(65)今福小学校の青い目の人形 キャサリン(浜田)

今福小学校に展示されている青い目の人形「キャサリン」(左)と「ヘレン」
 校舎に隠され処分逃れる

 戦前に友情の証しとして米国から日本に贈られた人形のうちの1体が、浜田市金城町今福の今福小学校に残っている。人形の名前は「キャサリン」。戦時中の焼却処分を免れ、時を経て同校で発見された。国と国をつなぐ懸け橋に、という願いを託されて海を渡った人形は戦争を乗り越え、今も変わらず子どもたちに平和の大切さを伝えている。

 人形の贈呈は、戦前、対立が強まりつつあった日本と米国の関係を良好にしたいと願うシドニー・ルイス・ギューリック博士(1860~1945年)が企画。日本全国に、1万2739体が贈られた。

 このうちの1体の「キャサリン」(高さ約40センチ)は、1927年10月18日に米国・コネティカット州ニューヘブンから今福小に届いた。41年12月に太平洋戦争が始まると敵国の人形として処分の対象となったが、同校の教員が校舎内に隠し、71年に校舎を建て替える際、発見されたという。

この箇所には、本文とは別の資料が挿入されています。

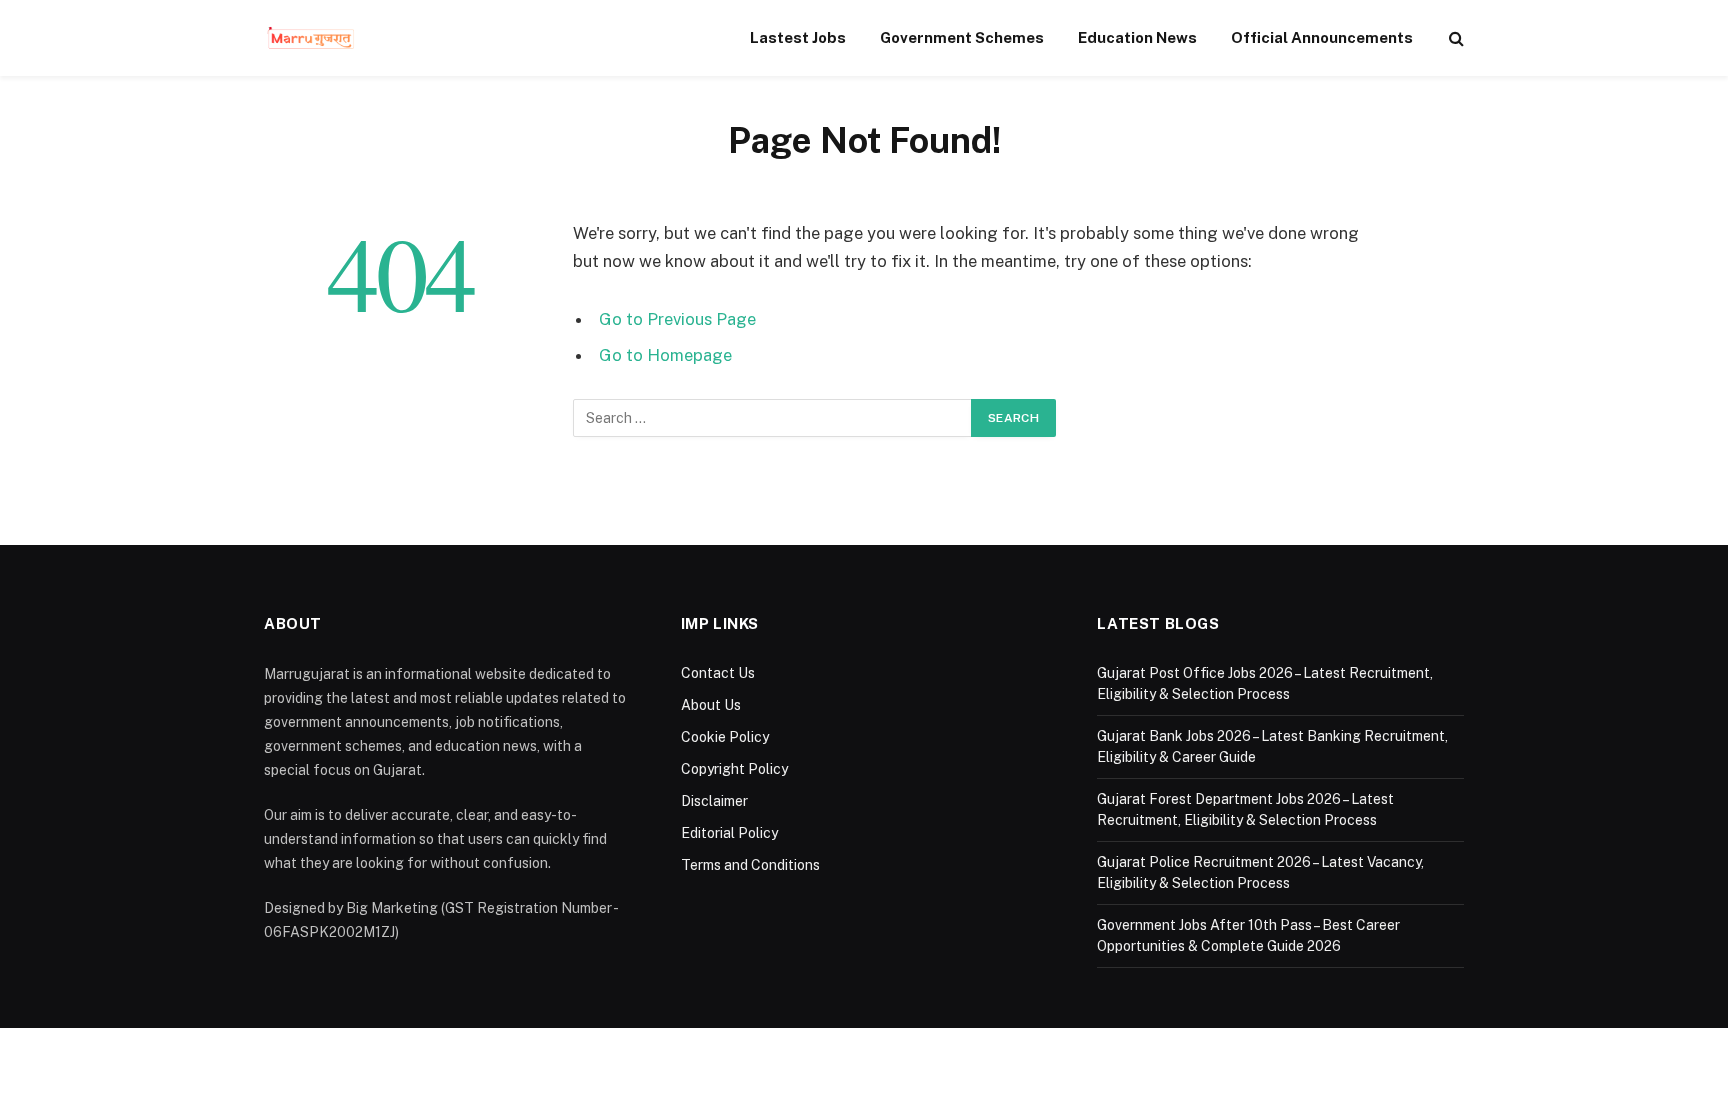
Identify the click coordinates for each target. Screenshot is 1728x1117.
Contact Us (718, 673)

 キャサリンの洋服は、発見時ひどく傷んでいたため、近くの洋裁店の女性オーナーが新調した。真新しい白色の洋服をまとったキャサリンは木箱に入れられ、93年から同校の玄関付近に展示されている。98年には、ギューリック博士の孫から「ヘレン」という名前の人形が同校に贈られ、一緒に飾られている。

 今福小は95年に、キャサリンが届いた10月18日を「青い目の人形記念日」に制定。5、6年生を中心に、平和学習の一環としてキャサリンが贈られた理由などを勉強している。同校卒業生でもある河村恭子教諭は「これからもキャサリンを通して平和の大切さを子どもたちと勉強していきたい」と話した。